> **TRY IT**
Please copy out each line of the entries in which "next" appears.

BEGIN TASK DATA

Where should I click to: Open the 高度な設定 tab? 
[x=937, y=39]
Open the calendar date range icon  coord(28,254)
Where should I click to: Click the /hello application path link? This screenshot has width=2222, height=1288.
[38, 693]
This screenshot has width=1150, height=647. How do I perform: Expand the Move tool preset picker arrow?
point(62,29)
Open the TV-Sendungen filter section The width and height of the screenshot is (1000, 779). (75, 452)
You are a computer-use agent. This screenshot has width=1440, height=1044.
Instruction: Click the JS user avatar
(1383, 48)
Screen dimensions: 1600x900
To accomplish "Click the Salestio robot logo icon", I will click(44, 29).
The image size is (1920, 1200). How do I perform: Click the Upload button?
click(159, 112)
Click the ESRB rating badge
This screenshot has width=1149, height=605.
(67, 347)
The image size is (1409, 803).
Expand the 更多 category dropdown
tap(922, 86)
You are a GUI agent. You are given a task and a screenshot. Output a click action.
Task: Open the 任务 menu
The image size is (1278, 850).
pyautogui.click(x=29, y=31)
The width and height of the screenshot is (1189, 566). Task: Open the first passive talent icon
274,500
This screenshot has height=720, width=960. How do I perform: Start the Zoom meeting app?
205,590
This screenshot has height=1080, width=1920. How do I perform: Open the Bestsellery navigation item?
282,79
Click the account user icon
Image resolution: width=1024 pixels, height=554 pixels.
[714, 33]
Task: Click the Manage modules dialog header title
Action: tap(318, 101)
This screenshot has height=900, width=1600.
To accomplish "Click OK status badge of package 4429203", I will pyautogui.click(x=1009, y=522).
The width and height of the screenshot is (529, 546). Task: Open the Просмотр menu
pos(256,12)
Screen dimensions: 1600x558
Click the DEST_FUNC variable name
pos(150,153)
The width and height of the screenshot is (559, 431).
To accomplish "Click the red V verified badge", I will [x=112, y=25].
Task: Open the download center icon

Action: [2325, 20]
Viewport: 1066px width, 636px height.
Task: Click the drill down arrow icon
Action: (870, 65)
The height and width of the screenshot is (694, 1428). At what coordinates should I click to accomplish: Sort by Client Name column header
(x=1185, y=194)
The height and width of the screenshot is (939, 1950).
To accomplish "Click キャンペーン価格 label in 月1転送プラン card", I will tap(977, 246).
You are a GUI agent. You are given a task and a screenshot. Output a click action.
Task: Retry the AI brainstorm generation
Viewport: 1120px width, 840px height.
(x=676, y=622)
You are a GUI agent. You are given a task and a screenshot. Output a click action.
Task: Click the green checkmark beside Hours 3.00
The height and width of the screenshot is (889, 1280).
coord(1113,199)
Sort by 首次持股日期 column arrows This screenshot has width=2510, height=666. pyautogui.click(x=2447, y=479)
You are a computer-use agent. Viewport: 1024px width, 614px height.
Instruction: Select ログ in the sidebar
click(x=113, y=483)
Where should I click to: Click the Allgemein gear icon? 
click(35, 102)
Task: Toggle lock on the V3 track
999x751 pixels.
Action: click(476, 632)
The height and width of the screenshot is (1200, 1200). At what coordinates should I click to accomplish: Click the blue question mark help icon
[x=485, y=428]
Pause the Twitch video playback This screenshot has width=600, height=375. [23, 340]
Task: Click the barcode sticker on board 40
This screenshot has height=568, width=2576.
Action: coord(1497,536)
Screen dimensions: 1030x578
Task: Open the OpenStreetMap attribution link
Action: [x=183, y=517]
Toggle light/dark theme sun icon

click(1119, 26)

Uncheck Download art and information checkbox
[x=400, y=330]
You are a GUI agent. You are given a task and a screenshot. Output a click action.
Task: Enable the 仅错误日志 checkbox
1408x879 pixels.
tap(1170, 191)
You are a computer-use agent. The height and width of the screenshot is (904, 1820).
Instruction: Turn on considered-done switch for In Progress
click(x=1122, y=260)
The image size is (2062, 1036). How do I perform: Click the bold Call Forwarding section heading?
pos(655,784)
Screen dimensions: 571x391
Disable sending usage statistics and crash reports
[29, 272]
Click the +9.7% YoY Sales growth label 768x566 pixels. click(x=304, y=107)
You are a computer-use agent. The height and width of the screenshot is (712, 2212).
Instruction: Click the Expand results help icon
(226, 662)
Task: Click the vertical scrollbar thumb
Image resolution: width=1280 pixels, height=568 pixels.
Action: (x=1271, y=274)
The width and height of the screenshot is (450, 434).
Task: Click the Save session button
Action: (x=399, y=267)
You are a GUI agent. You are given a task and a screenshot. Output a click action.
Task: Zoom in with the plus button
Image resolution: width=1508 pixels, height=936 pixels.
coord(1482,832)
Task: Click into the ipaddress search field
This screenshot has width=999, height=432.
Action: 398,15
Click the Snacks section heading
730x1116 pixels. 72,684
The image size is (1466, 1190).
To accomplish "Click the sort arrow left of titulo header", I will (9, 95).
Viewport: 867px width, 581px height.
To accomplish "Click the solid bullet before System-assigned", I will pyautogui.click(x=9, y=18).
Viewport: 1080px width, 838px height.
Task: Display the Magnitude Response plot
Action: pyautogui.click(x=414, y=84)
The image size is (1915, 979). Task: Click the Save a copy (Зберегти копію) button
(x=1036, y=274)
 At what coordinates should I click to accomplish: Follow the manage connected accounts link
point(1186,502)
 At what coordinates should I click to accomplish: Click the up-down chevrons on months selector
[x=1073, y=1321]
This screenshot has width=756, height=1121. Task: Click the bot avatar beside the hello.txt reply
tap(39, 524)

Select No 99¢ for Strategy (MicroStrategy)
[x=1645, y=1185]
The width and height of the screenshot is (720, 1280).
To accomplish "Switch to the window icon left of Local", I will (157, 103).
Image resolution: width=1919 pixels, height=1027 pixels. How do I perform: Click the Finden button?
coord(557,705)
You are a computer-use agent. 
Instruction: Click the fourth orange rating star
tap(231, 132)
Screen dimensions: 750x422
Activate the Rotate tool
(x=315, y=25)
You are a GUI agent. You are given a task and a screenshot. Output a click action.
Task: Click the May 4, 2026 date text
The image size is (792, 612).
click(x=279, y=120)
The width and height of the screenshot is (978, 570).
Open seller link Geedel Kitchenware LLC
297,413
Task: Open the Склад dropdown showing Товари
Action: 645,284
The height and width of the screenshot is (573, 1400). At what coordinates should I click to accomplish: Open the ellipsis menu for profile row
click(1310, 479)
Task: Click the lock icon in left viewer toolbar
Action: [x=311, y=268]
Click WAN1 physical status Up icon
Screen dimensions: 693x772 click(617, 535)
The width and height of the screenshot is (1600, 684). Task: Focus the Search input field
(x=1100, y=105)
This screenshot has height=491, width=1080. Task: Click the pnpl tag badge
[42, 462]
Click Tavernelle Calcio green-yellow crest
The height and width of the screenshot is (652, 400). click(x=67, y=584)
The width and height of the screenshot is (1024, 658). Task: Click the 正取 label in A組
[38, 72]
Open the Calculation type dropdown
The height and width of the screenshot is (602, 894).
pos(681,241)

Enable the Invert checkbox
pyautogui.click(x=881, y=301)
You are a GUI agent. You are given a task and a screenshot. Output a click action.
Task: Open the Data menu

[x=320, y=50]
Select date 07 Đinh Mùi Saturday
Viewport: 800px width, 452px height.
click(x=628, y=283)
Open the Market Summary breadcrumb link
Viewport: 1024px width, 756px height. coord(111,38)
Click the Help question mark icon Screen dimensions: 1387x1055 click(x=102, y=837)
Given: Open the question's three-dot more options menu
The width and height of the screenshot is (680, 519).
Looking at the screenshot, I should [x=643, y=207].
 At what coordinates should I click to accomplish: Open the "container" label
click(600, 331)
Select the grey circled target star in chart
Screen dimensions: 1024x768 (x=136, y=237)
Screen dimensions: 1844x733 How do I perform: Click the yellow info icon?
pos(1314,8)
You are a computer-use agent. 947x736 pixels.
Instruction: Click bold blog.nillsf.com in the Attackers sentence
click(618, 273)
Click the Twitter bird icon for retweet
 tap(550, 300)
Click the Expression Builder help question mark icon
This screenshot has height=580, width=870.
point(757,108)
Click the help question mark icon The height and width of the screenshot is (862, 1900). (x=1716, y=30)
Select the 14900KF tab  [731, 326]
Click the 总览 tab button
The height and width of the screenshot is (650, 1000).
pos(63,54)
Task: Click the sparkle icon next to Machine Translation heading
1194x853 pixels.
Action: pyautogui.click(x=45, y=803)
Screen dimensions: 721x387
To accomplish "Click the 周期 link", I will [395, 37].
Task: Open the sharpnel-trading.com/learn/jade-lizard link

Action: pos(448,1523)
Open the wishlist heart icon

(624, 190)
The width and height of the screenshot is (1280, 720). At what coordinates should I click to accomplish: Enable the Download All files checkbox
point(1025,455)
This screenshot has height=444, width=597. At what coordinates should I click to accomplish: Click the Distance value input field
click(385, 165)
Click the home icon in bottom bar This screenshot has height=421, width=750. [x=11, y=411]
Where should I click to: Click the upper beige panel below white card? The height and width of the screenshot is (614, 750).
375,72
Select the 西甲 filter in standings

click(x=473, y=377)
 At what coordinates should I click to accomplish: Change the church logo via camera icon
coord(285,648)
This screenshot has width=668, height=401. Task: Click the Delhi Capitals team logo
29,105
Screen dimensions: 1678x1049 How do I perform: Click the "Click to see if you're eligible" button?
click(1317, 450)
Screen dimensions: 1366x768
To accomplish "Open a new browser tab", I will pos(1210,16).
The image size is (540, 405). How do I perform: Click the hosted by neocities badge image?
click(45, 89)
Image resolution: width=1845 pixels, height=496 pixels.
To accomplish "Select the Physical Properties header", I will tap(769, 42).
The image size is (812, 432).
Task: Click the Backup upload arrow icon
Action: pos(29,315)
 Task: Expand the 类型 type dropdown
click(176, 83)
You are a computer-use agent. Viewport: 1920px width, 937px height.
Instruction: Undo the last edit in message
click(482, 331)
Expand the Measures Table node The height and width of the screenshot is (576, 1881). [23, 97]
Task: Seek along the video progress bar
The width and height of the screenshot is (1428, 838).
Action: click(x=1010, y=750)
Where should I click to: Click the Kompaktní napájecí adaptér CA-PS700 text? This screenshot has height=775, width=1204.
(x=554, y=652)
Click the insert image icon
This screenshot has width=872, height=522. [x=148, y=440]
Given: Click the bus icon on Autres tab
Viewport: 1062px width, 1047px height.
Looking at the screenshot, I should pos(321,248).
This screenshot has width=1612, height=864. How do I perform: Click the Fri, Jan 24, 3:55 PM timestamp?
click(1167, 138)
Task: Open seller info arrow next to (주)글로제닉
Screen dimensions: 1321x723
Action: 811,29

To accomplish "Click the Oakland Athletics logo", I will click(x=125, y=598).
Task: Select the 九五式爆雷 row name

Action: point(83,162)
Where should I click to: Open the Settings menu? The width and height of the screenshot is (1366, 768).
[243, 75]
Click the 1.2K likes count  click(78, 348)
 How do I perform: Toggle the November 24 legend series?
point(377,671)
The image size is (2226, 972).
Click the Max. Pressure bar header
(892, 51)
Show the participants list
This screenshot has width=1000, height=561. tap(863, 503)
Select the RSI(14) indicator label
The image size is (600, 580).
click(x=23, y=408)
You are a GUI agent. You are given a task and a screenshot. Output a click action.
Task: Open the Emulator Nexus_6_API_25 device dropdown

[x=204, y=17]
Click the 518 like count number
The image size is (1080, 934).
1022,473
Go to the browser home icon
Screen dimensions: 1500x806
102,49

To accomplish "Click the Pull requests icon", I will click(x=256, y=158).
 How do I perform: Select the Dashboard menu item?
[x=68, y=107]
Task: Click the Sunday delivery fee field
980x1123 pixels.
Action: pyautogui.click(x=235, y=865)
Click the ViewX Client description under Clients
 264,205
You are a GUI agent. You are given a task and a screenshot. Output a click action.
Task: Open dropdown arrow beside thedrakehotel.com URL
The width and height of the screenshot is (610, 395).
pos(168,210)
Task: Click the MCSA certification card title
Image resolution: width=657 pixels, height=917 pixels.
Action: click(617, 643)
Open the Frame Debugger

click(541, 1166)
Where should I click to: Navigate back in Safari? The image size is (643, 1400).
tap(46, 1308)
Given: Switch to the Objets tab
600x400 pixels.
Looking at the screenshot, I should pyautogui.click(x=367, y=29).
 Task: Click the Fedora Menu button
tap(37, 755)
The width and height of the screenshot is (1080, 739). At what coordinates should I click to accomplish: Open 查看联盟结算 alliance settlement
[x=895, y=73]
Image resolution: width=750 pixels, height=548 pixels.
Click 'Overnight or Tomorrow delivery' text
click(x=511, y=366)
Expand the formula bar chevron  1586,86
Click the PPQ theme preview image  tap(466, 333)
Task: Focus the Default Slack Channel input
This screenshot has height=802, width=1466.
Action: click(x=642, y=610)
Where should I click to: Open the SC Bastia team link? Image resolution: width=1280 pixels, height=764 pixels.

END TASK DATA

> **EXERCISE RESULT**
Task: Click the sparkle icon next to Machine Translation heading
Task: Open seller info arrow next to (주)글로제닉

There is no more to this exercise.